A criação da ZFM, por meio de incentivos fiscais, foi a forma encontrada pelo governo federal para compensar desigualdades regionais, hoje acentuadas, e evitar que os habitantes da Amazônia tenham de se valer dos recursos da floresta e das riquezas minerais para sua sobrevivência.
Míriam Leitão e a aversão à ZFM
Omar criticou também o modo como a jornalista Míriam Leitão monopolizou a entrevista a Guedes, fazendo questão de deixar claro ao ministro que comunga da ojeriza ao modelo ZFM.
“Eu não defendo a Zona Franca de Manaus”, disse ela, tentando ser agradável ao entrevistado quando o ministro exibiu sua ironia (veja a foto abaixo ) ao comentar a afirmação da jornalista de que ele ia economizar R$ 25 bilhões com o corte de incentivos da ZFM:
“Eu não, eu não economizei. Eu simplifiquei para o Brasil. Quer dizer agora que o Brasil não pode ficar mais eficiente porque tem de manter… [a ZFM, é o que ia dizer, quando Míriam Leitão fez uma de suas muitas interferências quando o entrevistado está falando]”.
“[A entrevista] teve como âncora uma inimiga da ZFM, que é a jornalista Míriam Leitão, crítica constante do modelo. Ela coloca que o Brasil perde R$ 25 bilhões com a Zona Franca de Manaus. Ora, com um telefonema do Bolsonaro se perdeu R$ 32 bilhões da Petrobrás, uma zona franca e meia”, afirmou o senador.
Indiferença com a ZFM
Guedes, abusando do seu estilo irônico e de tratar com desdém tudo o que não lhe é simpático, afirmou na entrevista quando Míriam Leitão lhe disse que acabar com o IPI significa acabar com o modelo:
“Mas, olha que coisa linda que você está dizendo. Tá dizendo assim: ‘Você vai mexer na Zona Franca de Manaus? Não, não vou mexer na Zona Franca de Manaus. Está na Constituição, tá lá. Agora, e se os impostos caíssem todos para zero? Eu não mexi na Zona Franca de Manaus”.

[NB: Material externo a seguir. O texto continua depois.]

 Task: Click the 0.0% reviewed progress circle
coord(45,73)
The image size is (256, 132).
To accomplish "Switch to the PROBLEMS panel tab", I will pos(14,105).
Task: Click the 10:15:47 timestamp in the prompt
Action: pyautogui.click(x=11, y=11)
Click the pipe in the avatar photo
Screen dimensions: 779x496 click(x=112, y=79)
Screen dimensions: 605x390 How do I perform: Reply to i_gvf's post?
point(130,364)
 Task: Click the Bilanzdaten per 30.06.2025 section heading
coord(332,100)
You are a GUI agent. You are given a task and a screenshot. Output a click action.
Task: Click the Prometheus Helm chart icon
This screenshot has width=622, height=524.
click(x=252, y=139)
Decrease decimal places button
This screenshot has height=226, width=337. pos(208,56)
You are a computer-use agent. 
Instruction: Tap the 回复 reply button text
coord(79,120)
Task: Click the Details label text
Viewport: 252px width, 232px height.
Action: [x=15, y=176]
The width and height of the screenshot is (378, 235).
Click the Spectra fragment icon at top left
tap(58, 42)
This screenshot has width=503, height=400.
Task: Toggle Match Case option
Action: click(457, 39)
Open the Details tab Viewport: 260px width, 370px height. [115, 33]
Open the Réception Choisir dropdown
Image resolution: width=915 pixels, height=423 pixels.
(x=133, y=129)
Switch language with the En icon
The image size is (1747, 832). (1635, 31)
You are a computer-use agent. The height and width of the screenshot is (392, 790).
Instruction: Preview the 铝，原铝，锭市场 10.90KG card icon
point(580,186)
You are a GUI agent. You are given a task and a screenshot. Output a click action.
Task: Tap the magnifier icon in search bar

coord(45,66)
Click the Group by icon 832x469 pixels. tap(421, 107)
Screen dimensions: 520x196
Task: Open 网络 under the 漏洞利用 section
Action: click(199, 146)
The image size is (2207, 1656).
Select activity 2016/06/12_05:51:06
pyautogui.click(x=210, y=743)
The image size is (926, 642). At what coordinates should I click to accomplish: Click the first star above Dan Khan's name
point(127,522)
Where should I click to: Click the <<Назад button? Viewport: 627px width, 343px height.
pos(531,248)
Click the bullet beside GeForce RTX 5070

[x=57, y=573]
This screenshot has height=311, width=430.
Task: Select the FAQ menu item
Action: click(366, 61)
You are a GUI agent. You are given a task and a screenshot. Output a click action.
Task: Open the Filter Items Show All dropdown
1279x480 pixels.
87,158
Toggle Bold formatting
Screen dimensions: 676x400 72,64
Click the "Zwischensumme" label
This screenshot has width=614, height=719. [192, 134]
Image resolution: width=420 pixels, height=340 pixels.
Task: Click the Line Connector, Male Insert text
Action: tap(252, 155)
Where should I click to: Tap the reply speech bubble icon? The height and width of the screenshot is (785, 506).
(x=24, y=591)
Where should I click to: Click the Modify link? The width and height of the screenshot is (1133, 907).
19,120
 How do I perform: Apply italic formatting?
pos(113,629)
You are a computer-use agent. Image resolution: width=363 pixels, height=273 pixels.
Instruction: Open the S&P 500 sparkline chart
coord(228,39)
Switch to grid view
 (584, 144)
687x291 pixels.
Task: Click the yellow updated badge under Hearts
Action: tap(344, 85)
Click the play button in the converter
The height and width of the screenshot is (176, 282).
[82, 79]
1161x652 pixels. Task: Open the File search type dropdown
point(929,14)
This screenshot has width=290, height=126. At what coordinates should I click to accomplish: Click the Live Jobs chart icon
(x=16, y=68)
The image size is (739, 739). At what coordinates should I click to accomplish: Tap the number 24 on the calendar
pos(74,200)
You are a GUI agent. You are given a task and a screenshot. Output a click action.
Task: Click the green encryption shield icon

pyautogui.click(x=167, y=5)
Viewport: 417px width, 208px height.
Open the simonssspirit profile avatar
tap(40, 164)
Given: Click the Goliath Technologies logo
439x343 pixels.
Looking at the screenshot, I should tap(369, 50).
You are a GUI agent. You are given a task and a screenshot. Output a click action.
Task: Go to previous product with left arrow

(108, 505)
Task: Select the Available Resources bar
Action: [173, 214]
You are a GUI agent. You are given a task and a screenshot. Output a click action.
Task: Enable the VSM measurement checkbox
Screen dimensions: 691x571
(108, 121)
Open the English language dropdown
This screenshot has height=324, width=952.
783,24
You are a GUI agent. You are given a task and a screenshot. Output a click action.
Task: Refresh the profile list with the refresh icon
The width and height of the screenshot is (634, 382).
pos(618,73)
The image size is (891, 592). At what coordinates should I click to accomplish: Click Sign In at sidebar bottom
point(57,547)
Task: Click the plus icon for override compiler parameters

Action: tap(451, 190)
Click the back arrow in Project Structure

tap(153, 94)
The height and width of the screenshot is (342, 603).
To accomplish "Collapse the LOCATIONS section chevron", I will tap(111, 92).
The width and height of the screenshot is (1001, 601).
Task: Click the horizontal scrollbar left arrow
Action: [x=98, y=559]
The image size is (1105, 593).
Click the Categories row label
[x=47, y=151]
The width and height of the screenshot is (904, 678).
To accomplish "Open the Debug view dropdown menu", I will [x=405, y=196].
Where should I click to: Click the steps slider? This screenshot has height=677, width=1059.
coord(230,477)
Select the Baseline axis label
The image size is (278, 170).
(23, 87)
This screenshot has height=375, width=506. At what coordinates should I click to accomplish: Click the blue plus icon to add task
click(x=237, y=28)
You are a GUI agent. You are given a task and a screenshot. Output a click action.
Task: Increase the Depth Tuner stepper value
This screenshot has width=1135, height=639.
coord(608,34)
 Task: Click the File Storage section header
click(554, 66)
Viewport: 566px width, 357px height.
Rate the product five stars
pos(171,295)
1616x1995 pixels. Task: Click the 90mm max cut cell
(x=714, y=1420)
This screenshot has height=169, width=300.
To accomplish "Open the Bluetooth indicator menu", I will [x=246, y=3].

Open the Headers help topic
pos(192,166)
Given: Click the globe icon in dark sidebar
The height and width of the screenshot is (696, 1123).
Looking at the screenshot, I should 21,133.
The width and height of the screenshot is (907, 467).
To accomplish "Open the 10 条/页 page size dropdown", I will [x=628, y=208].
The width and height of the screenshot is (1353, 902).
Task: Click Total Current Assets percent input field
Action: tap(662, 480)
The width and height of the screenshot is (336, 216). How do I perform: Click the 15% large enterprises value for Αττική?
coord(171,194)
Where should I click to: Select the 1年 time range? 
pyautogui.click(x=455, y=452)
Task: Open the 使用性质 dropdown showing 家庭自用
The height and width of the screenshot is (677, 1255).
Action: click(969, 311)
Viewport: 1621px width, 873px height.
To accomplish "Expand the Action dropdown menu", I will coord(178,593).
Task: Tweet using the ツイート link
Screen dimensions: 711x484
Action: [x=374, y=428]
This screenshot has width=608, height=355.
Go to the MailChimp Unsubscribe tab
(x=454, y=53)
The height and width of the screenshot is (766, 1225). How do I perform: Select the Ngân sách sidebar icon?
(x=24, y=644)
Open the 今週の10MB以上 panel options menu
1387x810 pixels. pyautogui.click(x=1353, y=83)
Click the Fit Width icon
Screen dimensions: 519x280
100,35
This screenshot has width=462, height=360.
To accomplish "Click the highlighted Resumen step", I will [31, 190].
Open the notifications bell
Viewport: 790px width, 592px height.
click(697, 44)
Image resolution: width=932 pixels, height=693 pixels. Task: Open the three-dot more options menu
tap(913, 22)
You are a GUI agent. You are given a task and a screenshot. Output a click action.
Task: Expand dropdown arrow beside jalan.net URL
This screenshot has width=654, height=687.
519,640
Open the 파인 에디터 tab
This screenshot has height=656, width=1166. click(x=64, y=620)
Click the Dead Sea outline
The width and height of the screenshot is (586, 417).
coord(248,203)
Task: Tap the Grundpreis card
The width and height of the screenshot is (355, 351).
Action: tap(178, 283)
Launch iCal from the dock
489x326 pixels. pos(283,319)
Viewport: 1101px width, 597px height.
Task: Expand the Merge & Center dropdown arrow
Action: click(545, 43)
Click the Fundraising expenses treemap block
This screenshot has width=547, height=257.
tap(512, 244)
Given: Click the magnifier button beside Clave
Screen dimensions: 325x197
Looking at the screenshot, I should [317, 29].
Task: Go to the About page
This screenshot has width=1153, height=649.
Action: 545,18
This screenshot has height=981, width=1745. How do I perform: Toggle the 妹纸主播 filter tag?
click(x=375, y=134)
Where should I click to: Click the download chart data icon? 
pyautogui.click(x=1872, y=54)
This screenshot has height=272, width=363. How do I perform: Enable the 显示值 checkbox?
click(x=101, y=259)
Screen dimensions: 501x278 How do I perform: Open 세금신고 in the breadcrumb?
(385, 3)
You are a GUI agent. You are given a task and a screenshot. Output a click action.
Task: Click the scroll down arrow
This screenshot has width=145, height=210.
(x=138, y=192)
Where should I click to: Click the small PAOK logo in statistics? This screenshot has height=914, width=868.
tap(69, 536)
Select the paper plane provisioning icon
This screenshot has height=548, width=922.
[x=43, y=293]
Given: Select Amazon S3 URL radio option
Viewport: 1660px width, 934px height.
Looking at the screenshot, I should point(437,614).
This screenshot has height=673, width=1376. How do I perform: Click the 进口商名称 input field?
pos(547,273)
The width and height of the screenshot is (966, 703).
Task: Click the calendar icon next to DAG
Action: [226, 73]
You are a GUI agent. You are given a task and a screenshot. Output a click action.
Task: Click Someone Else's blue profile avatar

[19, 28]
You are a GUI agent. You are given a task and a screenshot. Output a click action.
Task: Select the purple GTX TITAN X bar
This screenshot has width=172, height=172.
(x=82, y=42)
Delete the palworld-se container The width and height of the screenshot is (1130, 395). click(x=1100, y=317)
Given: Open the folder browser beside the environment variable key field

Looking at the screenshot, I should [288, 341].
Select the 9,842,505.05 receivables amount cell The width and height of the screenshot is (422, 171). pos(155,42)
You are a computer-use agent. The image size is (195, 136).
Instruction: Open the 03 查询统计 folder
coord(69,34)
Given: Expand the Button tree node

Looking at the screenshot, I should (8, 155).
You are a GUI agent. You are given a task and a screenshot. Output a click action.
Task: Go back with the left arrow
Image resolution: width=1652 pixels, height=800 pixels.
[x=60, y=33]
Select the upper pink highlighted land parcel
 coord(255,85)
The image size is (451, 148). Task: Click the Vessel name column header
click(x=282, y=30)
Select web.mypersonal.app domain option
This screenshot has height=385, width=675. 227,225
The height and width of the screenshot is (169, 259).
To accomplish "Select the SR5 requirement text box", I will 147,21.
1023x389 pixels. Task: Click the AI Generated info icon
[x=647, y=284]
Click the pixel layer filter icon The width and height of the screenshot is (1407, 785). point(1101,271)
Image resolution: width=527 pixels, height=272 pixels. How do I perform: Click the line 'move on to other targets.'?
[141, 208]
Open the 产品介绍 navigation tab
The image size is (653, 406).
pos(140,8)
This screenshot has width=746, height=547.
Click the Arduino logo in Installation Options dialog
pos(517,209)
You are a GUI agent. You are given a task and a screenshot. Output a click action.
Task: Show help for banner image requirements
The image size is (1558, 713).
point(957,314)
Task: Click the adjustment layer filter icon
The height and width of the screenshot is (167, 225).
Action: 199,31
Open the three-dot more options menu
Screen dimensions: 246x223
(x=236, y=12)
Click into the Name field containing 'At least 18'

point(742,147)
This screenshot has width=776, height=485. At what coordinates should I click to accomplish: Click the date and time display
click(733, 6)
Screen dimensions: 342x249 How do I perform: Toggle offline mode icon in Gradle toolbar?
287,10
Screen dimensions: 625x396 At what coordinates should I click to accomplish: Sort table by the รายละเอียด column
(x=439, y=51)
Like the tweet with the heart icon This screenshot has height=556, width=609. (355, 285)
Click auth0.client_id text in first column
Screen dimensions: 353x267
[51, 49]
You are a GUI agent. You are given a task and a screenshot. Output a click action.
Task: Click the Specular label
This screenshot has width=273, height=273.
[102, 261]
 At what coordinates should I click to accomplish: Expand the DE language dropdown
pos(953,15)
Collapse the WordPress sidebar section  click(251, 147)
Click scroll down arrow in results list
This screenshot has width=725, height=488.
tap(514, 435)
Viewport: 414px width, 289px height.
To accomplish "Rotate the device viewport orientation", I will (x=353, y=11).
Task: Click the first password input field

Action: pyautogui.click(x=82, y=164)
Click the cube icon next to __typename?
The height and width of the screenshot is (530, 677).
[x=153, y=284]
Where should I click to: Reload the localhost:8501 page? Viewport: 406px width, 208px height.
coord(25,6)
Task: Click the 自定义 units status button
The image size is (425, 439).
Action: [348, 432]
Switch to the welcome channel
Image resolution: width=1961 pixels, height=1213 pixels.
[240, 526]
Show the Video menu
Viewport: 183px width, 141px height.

Na hora os participantes da entrevista perceberam a letalidade das intenções de Guedes em relação ao modelo de desenvolvimento do Amazonas e da região Norte, o único do governo federal para a Amazônia, e interpretaram suas palavras dizendo “então, a ZFM perde competitividade” e “economizou R$ 25 bilhões [valor anual médio das isenções tributárias do modelo]”.
Achando que precisava se fazer melhor entendido sobre seus planos, Guedes arrematou:
“As respostas são muito claras. A Zona Franca de Manaus fica do jeito que ela é. Ninguém nunca vai mexer com ela. Agora, isso quer dizer que não vou simplificar impostos no Brasil porque se não…? Quer dizer, eu tenho que deixar o Brasil bem ferrado, bem desarrumado por que se não não tem vantagem para Manaus…?”, afirmou o ministro, repetindo o dedo indicador para o alto para demonstrar que Manaus está em local distante (foto abaixo ).
Em outro momento, Guedes já afirmou que vai mexer na questão tributária do país. Não agora, porque a previdência é prioridade, mas que uma reforma vai ser feita logo depois.
Reforma tributária
Segundo o ministro, sua ideia é, até o fim do mandato de Bolsonaro, deixar a carga tributária em 30% do Produto Interno Bruto (PIB). Hoje é de 36%. A proposta da Receita Federal, de acordo com ele, é unir “dois, três, quatro” impostos e transformar em um imposto único federal.